What Is Prune Belly Syndrome? Symptoms, Causes & Treatment

Prune Belly Syndrome (PBS), also known as Eagle-Barrett Syndrome or triad syndrome, is a rare congenital disorder primarily affecting male infants. It is defined by a distinct set of three physical characteristics. The name originates from the newborn’s abdomen, which appears wrinkled and flabby, resembling a dried prune, due to underlying muscle deficiency. PBS is uncommon, occurring in an estimated one in 30,000 to 40,000 live births, with approximately 95% of cases diagnosed in males. Outcomes range from severe, life-threatening complications to a relatively normal lifespan.

The Defining Features of Prune Belly Syndrome

Prune Belly Syndrome is characterized by a specific clinical triad of features. The first feature is the partial or complete lack of musculature in the abdominal wall. This deficiency causes the abdominal skin to appear thin, loose, and wrinkled at birth, often resulting in a “pot-belly” appearance as the child grows.

The second component involves significant abnormalities of the urinary tract, including the bladder, ureters, and kidneys. The bladder is often abnormally large and distended (mega-bladder). The ureters, which connect the kidneys to the bladder, are typically enlarged and twisted (mega-ureter).

The third characteristic is bilateral cryptorchidism, the failure of both testicles to descend into the scrotum. In infants with PBS, the testicles remain in the abdomen. These three findings—the flabby abdomen, the malformed urinary tract, and the undescended testicles—constitute the diagnostic signature of the syndrome.

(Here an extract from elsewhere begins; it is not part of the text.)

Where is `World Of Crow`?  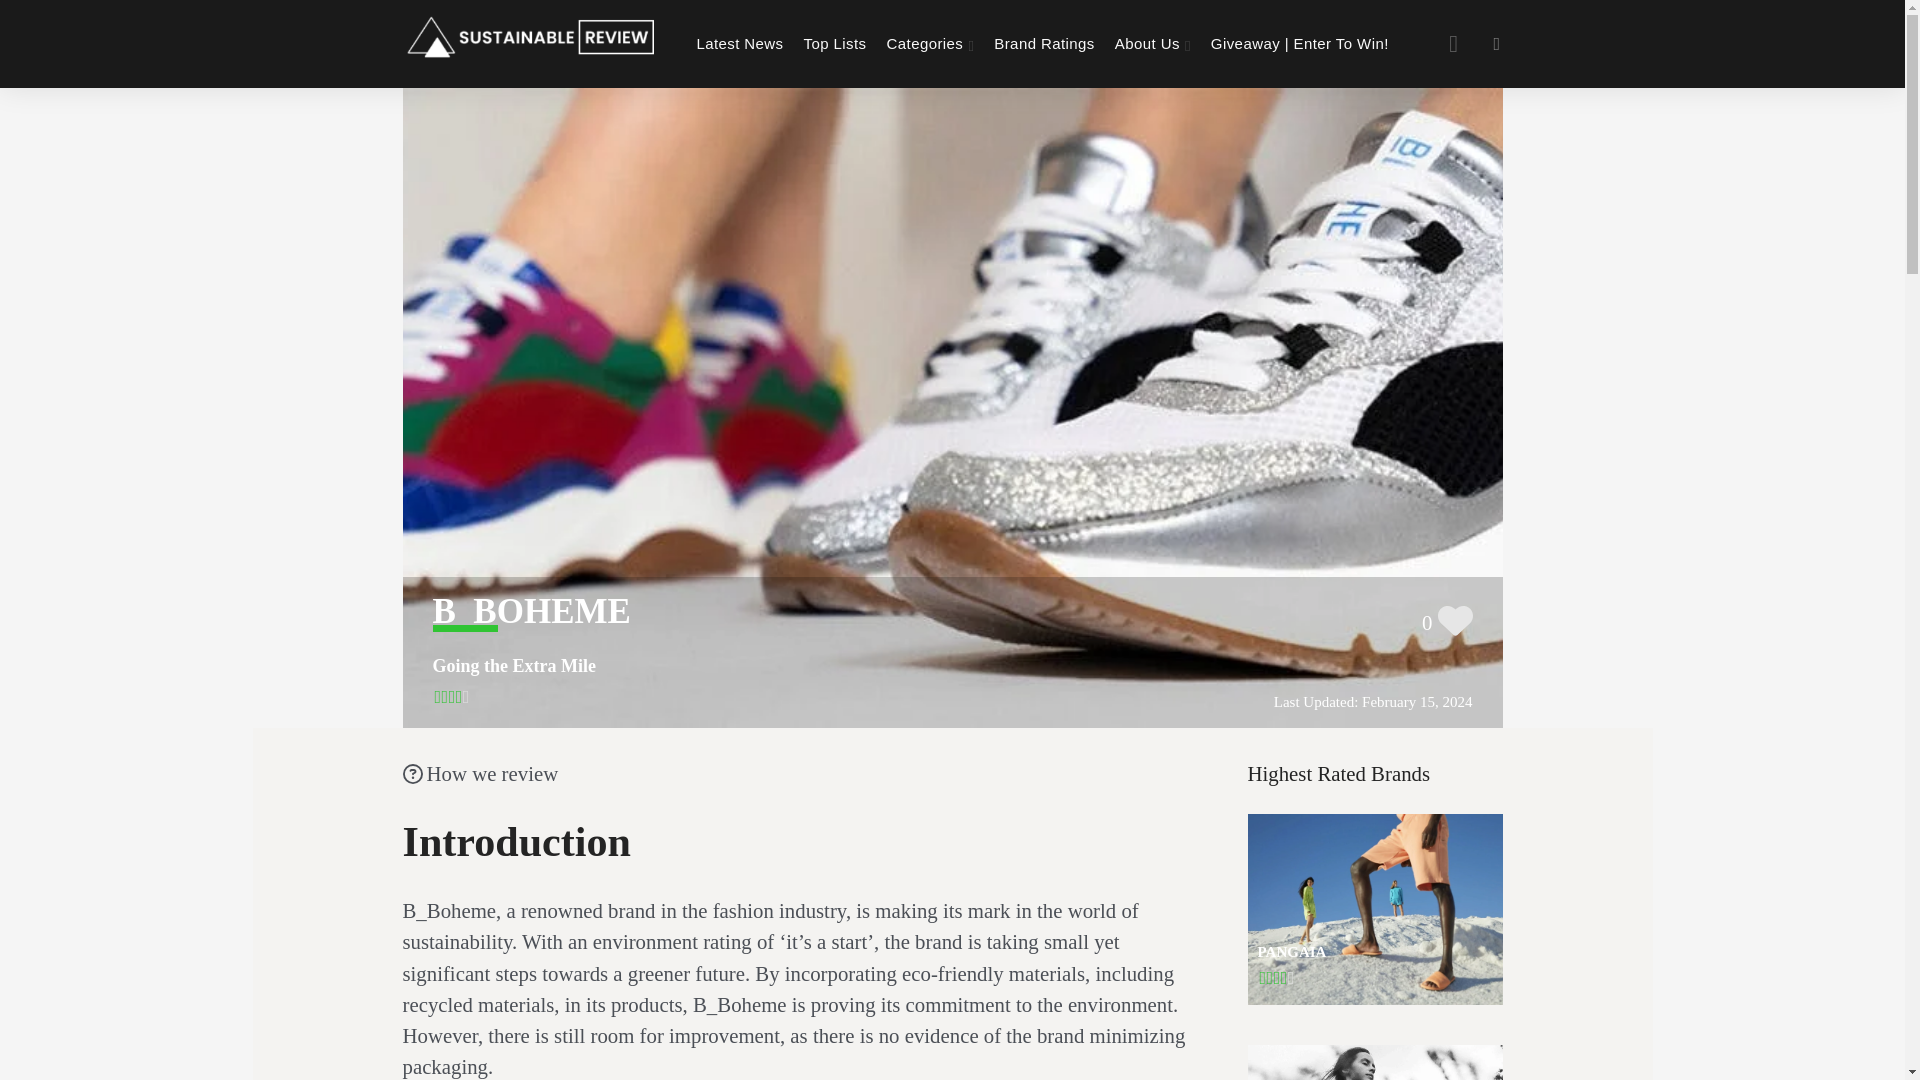 World Of Crow is located at coordinates (1376, 1062).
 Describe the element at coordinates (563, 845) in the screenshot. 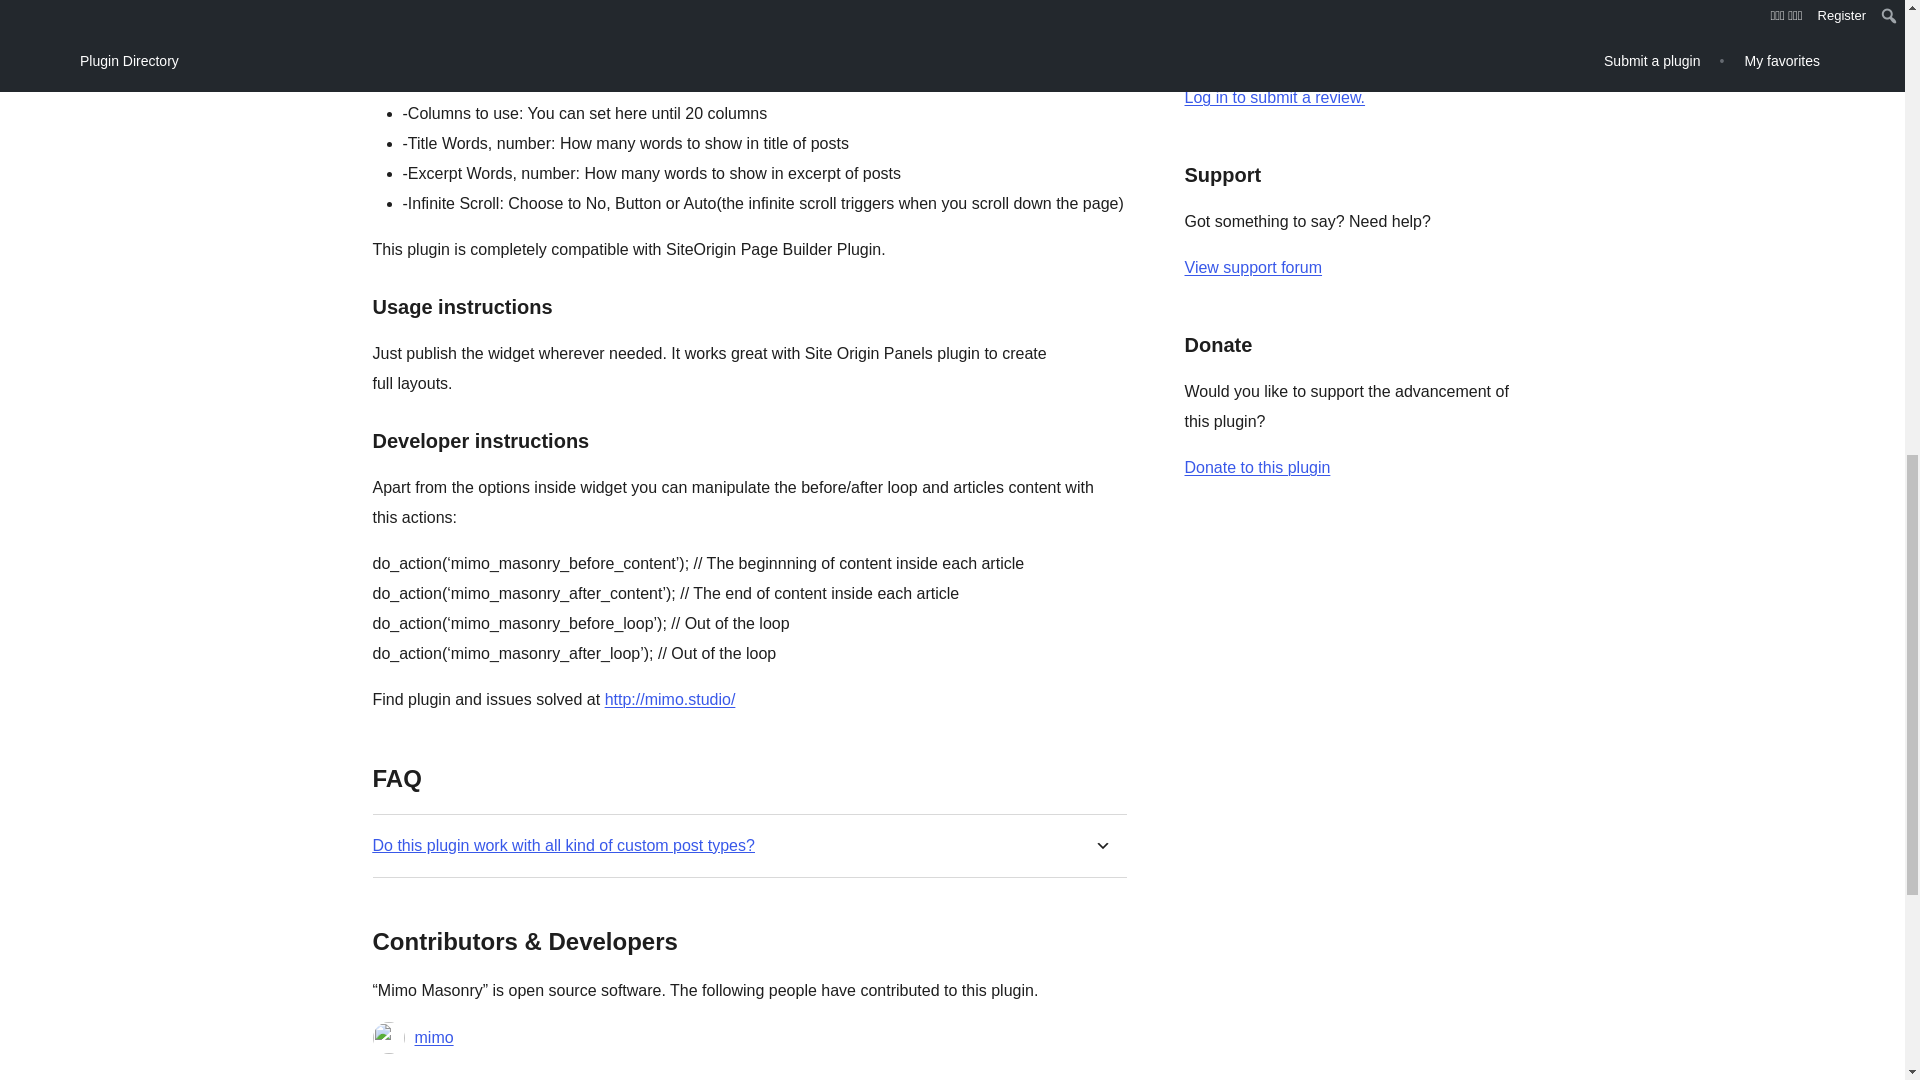

I see `Do this plugin work with all kind of custom post types?` at that location.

Etiology and Prenatal Detection

The exact cause of Prune Belly Syndrome remains largely unknown, and it is considered a sporadic developmental defect. One leading theory suggests that an obstruction in the urethra during early fetal development causes a massive buildup of urine. This leads to an enlarged bladder that secondarily causes the wasting of the abdominal muscles. Another hypothesis points to a defect in the lateral plate mesoderm, the primitive tissue layer that forms the urinary tract and abdominal wall.

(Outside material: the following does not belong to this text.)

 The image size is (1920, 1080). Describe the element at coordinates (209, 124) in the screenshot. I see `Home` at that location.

While most cases appear random, the occurrence of the syndrome in siblings suggests an underlying genetic component may exist. Prenatal diagnosis is frequently accomplished through routine fetal ultrasound, often in the second trimester. The ultrasound can detect signs such as a distended bladder, dilated ureters, hydronephrosis (swelling of the kidneys), and the deficient abdominal wall. Severe cases may also present with oligohydramnios (an abnormally low volume of amniotic fluid), which indicates poor fetal urine production.

Critical Associated Health Complications

The anatomical defects defining Prune Belly Syndrome cause several secondary health complications. The urinary tract abnormalities, particularly the enlarged and poorly emptying bladder, lead to chronic urinary stasis. This inability to fully clear the bladder increases the risk of recurrent urinary tract infections (UTIs).

The chronic buildup of urine and the backflow of urine from the bladder into the ureters and kidneys, known as vesicoureteral reflux, causes progressive damage to the renal tissue. This sustained pressure and infection predispose patients to renal impairment. In 30% to 50% of cases, this can lead to end-stage renal disease. The severity of this renal dysplasia is the primary factor determining the long-term survival and prognosis.

The weak abdominal muscles impair the ability to cough forcefully, as these muscles are necessary for generating the required pressure. This compromised cough mechanism results in the retention of pulmonary secretions, making infants susceptible to recurrent respiratory infections and atelectasis (lung collapse). In severe cases, muscle deficiency and associated oligohydramnios contribute to pulmonary hypoplasia, which causes significant respiratory distress at birth.

Treatment Approaches and Long-Term Management

Treatment for Prune Belly Syndrome is individualized, depending on the severity of symptoms and renal involvement. Management begins with preventative medical strategies, such as continuous, low-dose antibiotic prophylaxis to reduce urinary tract infections and protect the kidneys. Due to the urinary tract malformations, children require lifelong monitoring by specialists, including urologists and nephrologists.

Surgical interventions address the primary features of the syndrome. An orchiopexy is performed to bring the undescended testicles down into the scrotum, typically before six months of age. Urologic surgeries may include a vesicostomy, which creates a temporary opening in the bladder through the abdomen to allow for continuous drainage of urine and improve bladder emptying.

Reconstructive surgery, such as abdominoplasty, may be performed to tighten the abdominal wall, improving mobility, posture, and respiratory function. For patients who develop end-stage renal disease, treatment shifts to renal replacement therapy, including dialysis or a kidney transplant. The long-term outlook is directly tied to kidney function; with timely care, many individuals with PBS can transition into adulthood.